In letters to congressional colleagues and Pentagon officials, Rangel has said he wants the draft reinstated because “the burden of military service is being borne disproportionately by members of disadvantaged groups.”
As a result, Rangel says, members of Congress and the Bush administration, who will take the nation to war, have no personal stake in the decision because their own children do not serve.
But the senior defense official took issue with Rangel’s assertions, citing statistics that he said show that the U.S. military is not made up primarily of the poor and minorities, but instead is composed of “a broad cross section of America.”
“There is no lack on the part of those with an elite background to serve,” the defense official said.
For example, many of the students at the nation’s military academies belong to rich and prominent families, the official said.
“Some would argue that the students at [the U.S. Naval Academy] Annapolis are the future elite,” the official said.
As for Rangel’s assertion that minorities are “disproportionately represented” among the enlisted forces, it is true that blacks make up 22 percent of the enlisted force, compared to 12 percent to 14 percent of the U.S. population, the official said.
But that is because blacks tend to make the military a career, the official said.
“This is a hard thing to prove, but we believe there is a widespread consensus [among blacks] that this is a merit-based institution” where advance is not based on skin color, the official said.
Meanwhile, military enlistees are not predominantly from “poor” families — they come from the same economic background as most Americans, the official said.
For example, the official said, 1999 DOD statistics show that the fathers of 90 percent of all enlisted recruits are employed, versus 89 percent of the recruit-age population of the United States.
Rangel’s spokesman, Emile Milne said in a Monday telephone interview that both he and Rangel had seen the Defense Department’s statistics, and were, in fact, using the same 1999 demographic reports to back the proposed bill.

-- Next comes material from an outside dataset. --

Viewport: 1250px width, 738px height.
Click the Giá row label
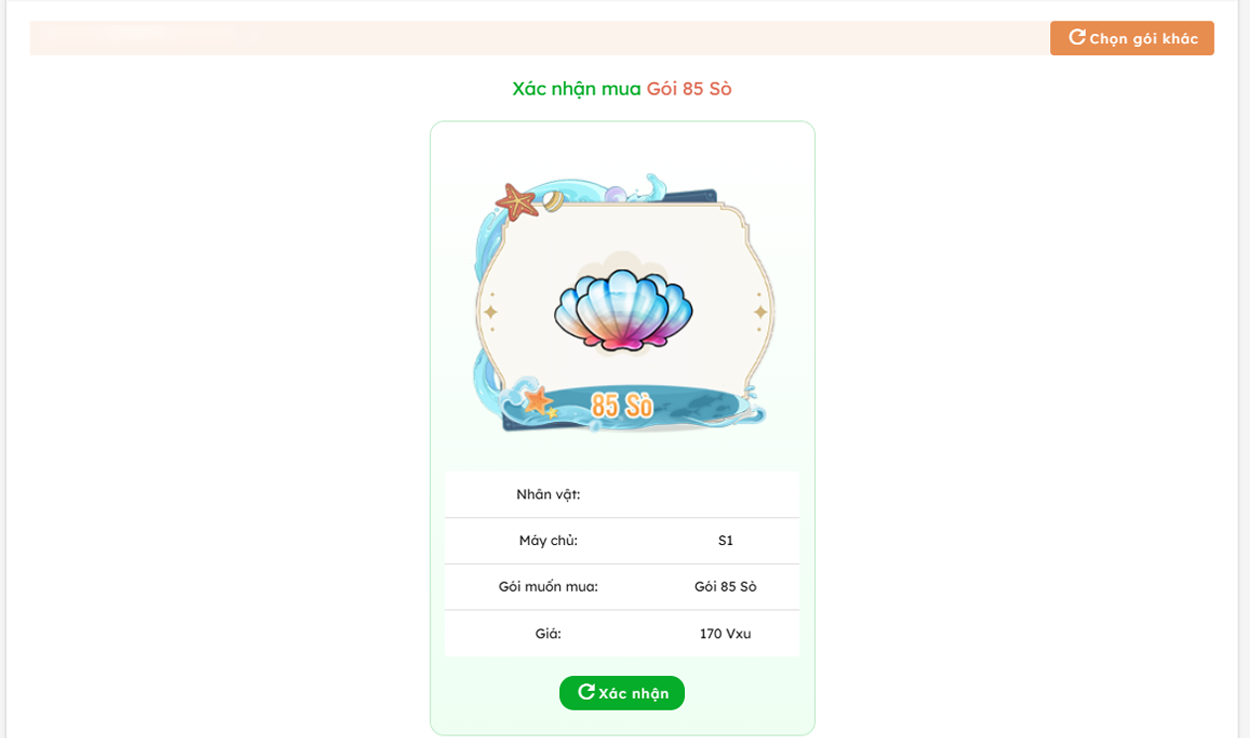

“We’re not playing the numbers game in this thing,” Milne said. “The issue is shared sacrifice: If there is a true threat to the United States, then the entire population should share the burden.”
But without citing Rangel by name, the defense official said the pro-draft advocates were using selective statistics.
“Let me warn those who would manipulate the numbers,” the official said. “There are a lot of pitfalls.”
The official later said that Rangel and his supporters were citing figures that do not include military officers, who make up between one-seventh and one-eight of the force.
Without including the officer class, the statistics on race and socioeconomic class are skewed, because officers are required to have college degrees and usually come from families with more money and education, the official said.